[Begin Material for this exercise]
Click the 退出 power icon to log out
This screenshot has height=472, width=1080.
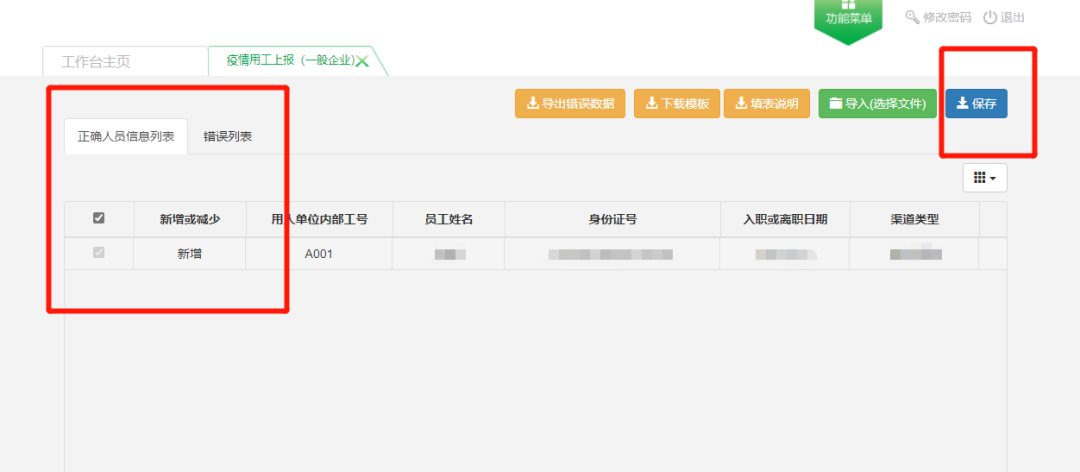(x=990, y=17)
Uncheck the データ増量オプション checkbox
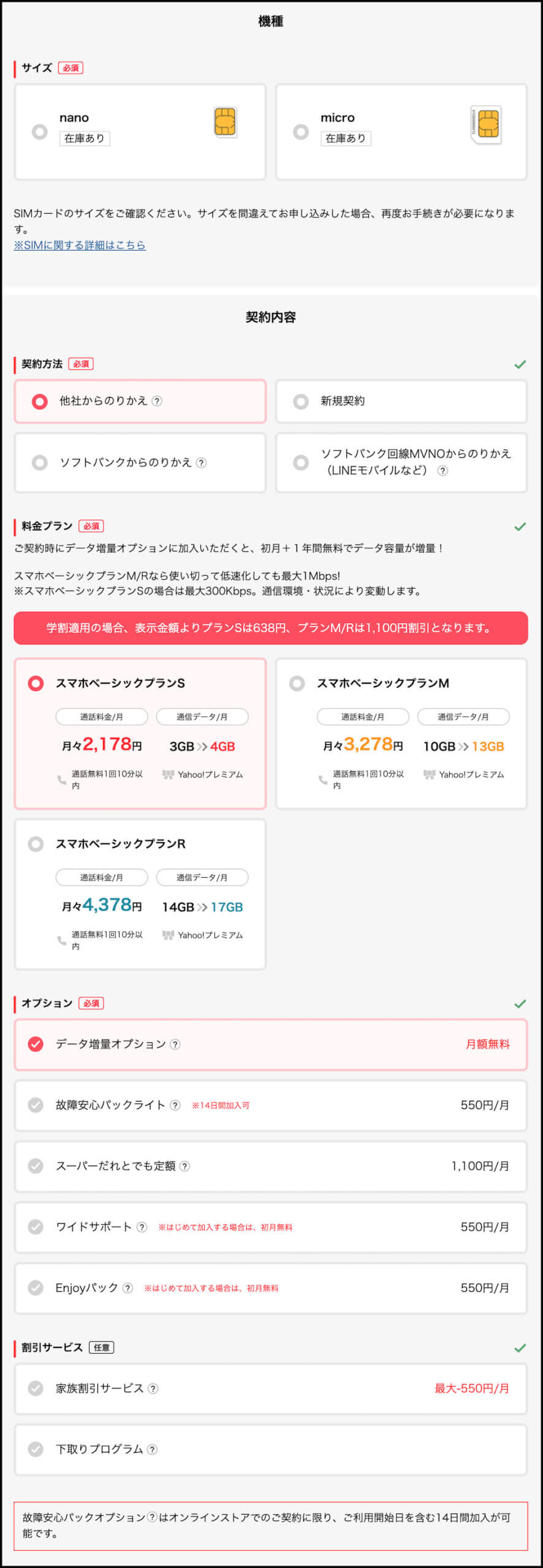The height and width of the screenshot is (1568, 543). click(36, 1044)
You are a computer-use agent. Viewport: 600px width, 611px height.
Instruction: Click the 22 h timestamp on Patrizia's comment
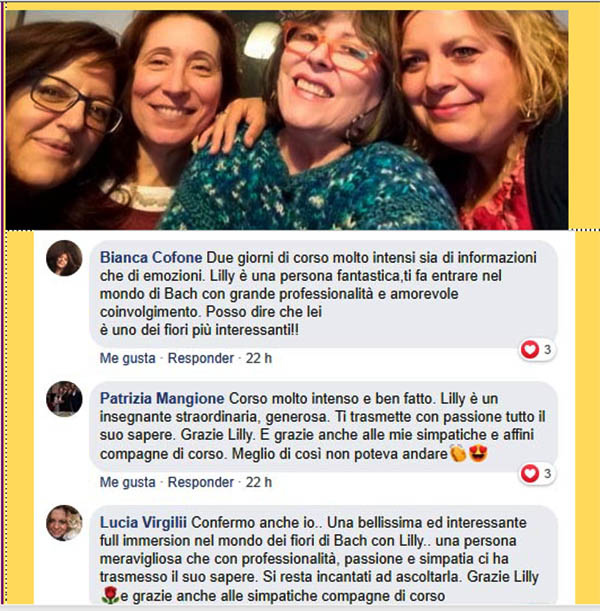pyautogui.click(x=258, y=482)
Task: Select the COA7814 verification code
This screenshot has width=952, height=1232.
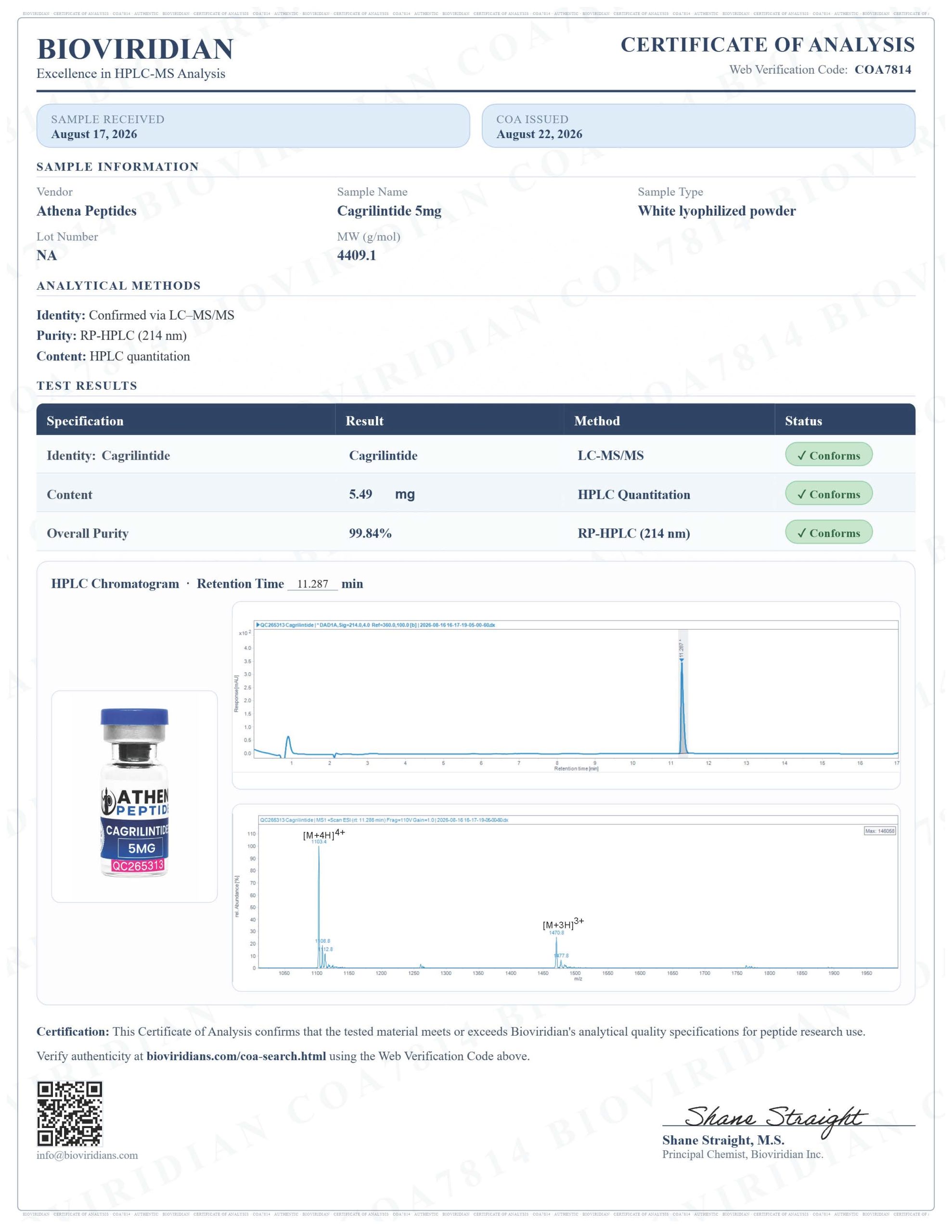Action: 883,69
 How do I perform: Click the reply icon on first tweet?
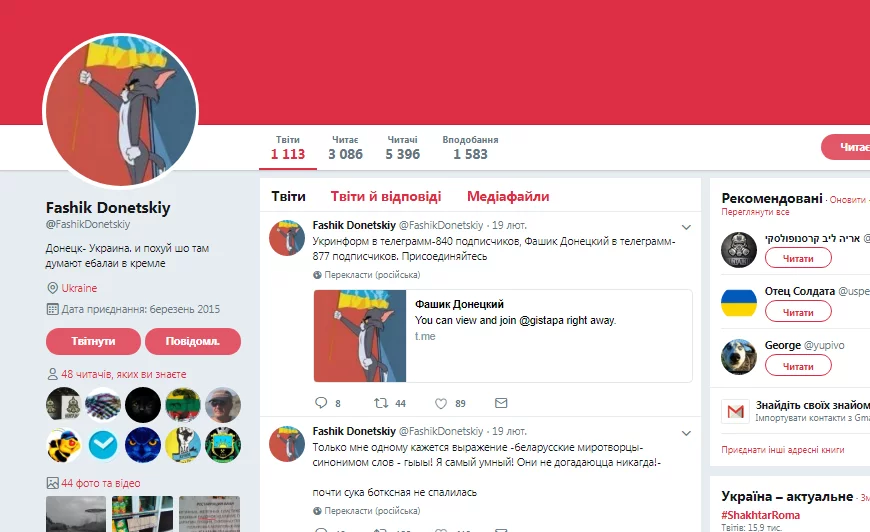click(321, 403)
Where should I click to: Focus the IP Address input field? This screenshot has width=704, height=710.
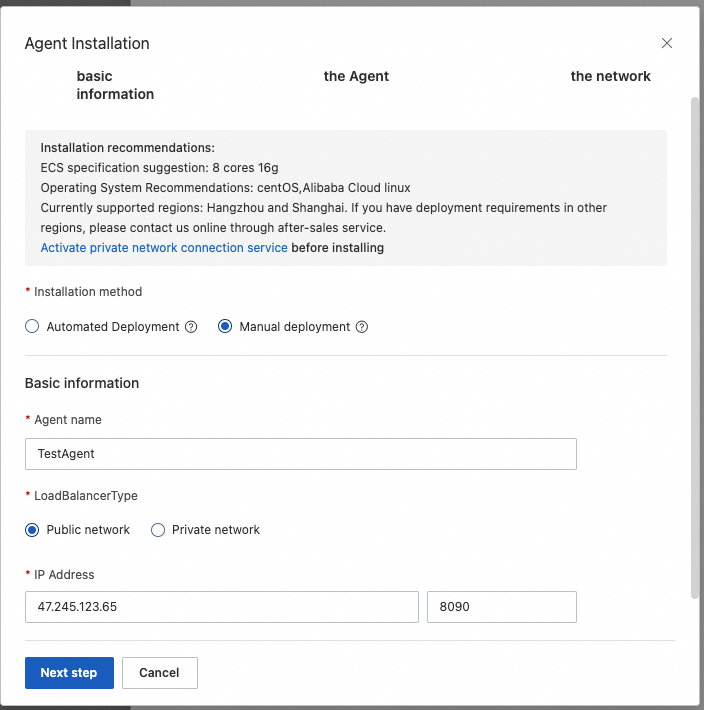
[End Material for this exercise]
Reproduce the text of every item above word for word, in the same order, and leave out the pictures.

# Result for this task:
Click the 退出 power icon to log out
This screenshot has height=472, width=1080.
(x=990, y=17)
Uncheck the データ増量オプション checkbox
The height and width of the screenshot is (1568, 543). click(36, 1044)
You are a computer-use agent. Viewport: 600px width, 611px height.
Instruction: Click the 22 h timestamp on Patrizia's comment
pyautogui.click(x=258, y=482)
Task: Select the COA7814 verification code
This screenshot has width=952, height=1232.
Action: 883,69
 How do I perform: Click the reply icon on first tweet?
click(321, 403)
Where should I click to: Focus the IP Address input field? This screenshot has width=704, height=710.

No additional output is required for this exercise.